== To do ==
For the data that follows, print the line with "Screen dimensions: 707x360", the line with "Toggle the Фильтр checkbox", and all lines between them, exactly as they stand. Omit pictures and add nothing.

------ Material for this task

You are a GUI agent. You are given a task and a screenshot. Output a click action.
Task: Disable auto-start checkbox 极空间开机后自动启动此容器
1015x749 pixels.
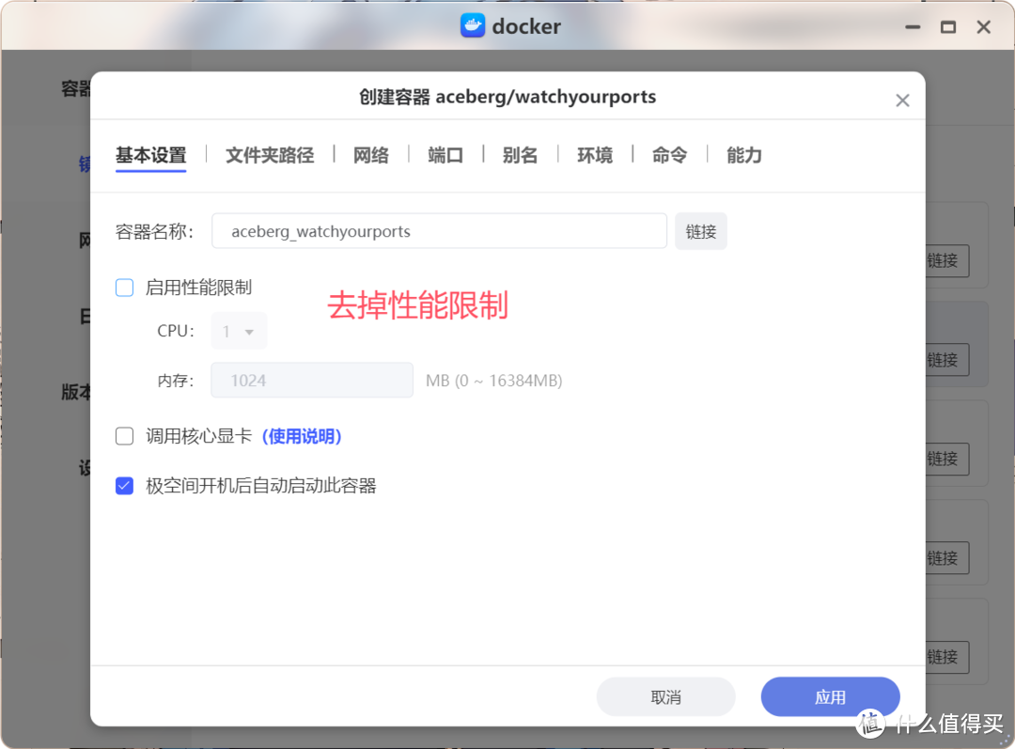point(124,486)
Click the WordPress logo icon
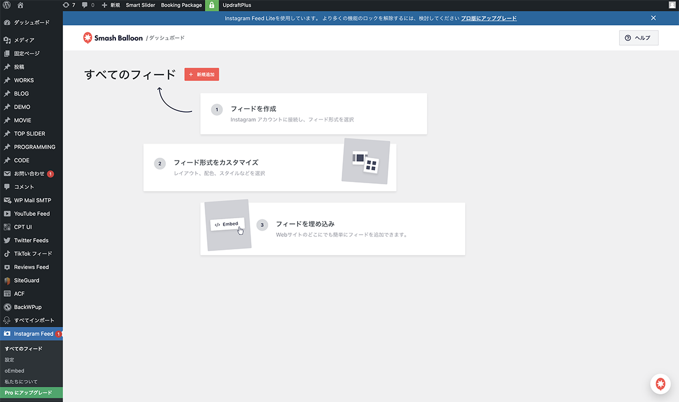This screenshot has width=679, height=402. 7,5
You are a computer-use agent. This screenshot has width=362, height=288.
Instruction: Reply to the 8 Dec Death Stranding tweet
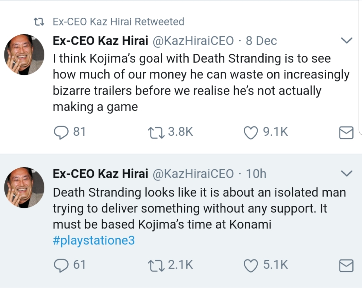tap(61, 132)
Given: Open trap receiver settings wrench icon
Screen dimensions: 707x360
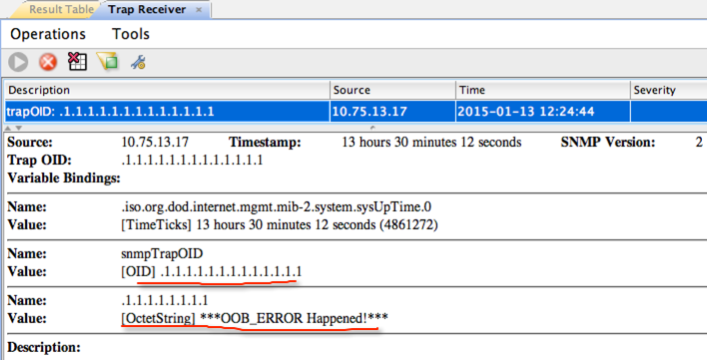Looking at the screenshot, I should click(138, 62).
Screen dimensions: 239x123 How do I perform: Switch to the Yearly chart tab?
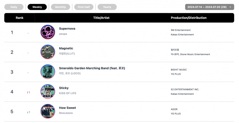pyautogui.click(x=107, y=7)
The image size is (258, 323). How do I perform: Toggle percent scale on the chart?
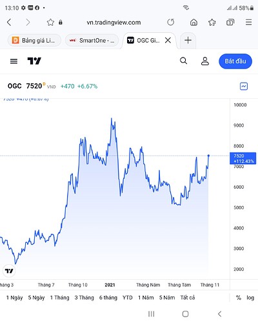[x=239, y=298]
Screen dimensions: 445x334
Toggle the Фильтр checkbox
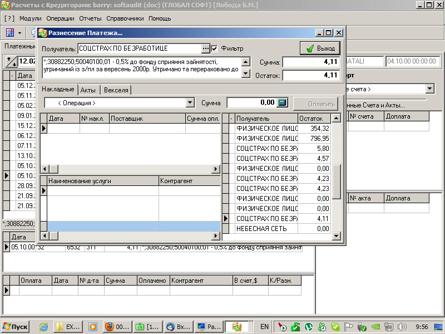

------------
------ Material for this task

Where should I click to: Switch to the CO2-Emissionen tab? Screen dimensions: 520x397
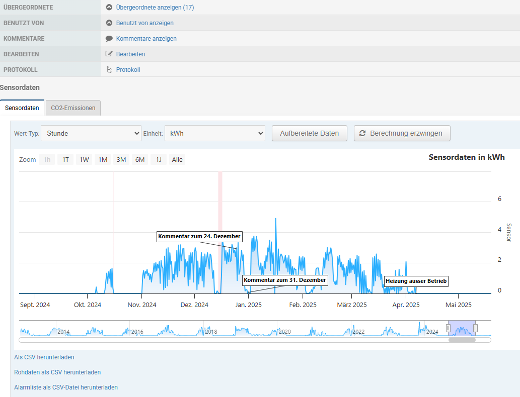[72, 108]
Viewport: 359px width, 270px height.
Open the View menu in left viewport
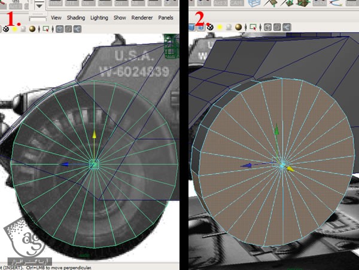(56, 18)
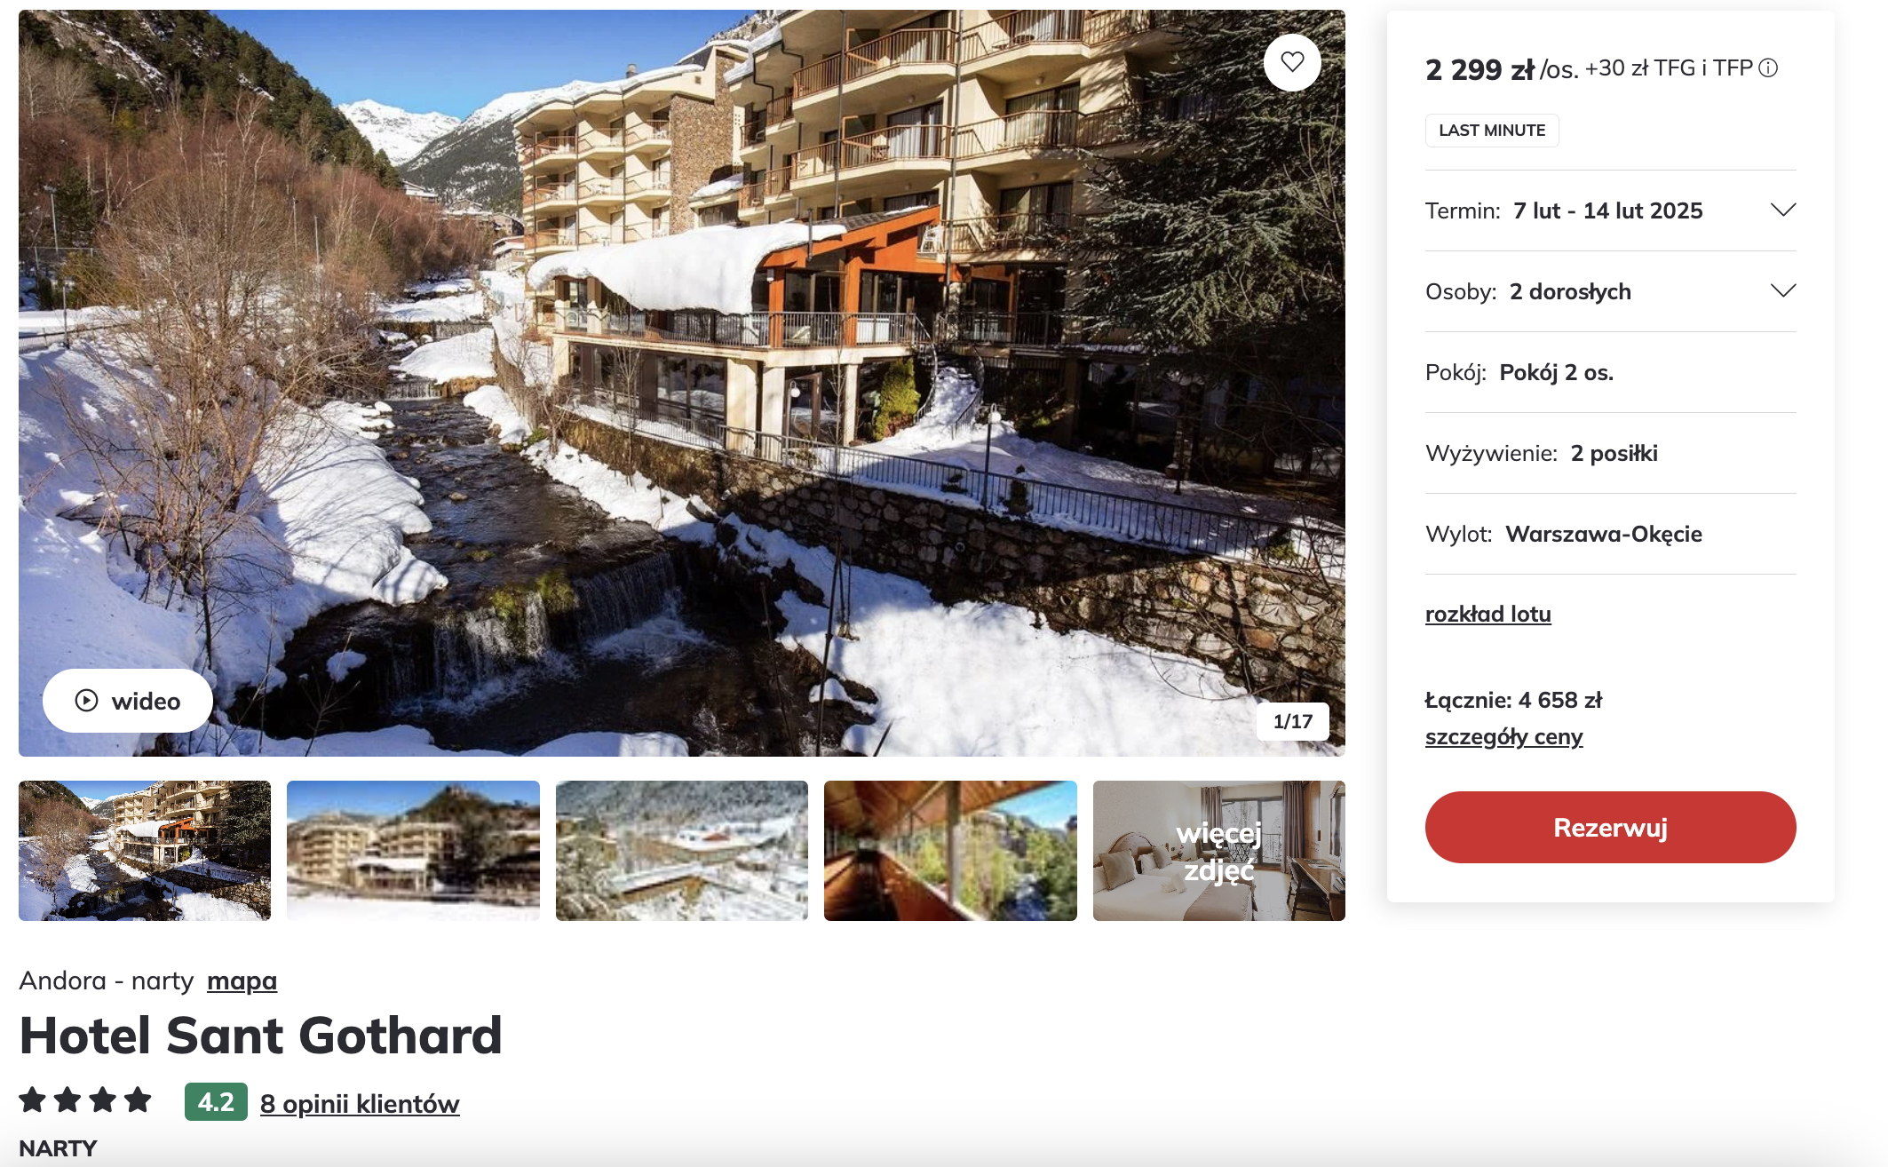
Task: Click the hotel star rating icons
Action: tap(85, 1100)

------------
------ Material for this task

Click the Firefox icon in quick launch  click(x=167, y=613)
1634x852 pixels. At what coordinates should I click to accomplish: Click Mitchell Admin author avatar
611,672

------------

== Reply to the task ==
Screen dimensions: 707x360
Looking at the screenshot, I should click(138, 62).
Screen dimensions: 239x123 How do I perform: Switch to the Yearly chart tab?
pyautogui.click(x=107, y=7)
The image size is (258, 323). How do I perform: Toggle percent scale on the chart?
[x=239, y=298]
Screen dimensions: 445x334
Toggle the Фильтр checkbox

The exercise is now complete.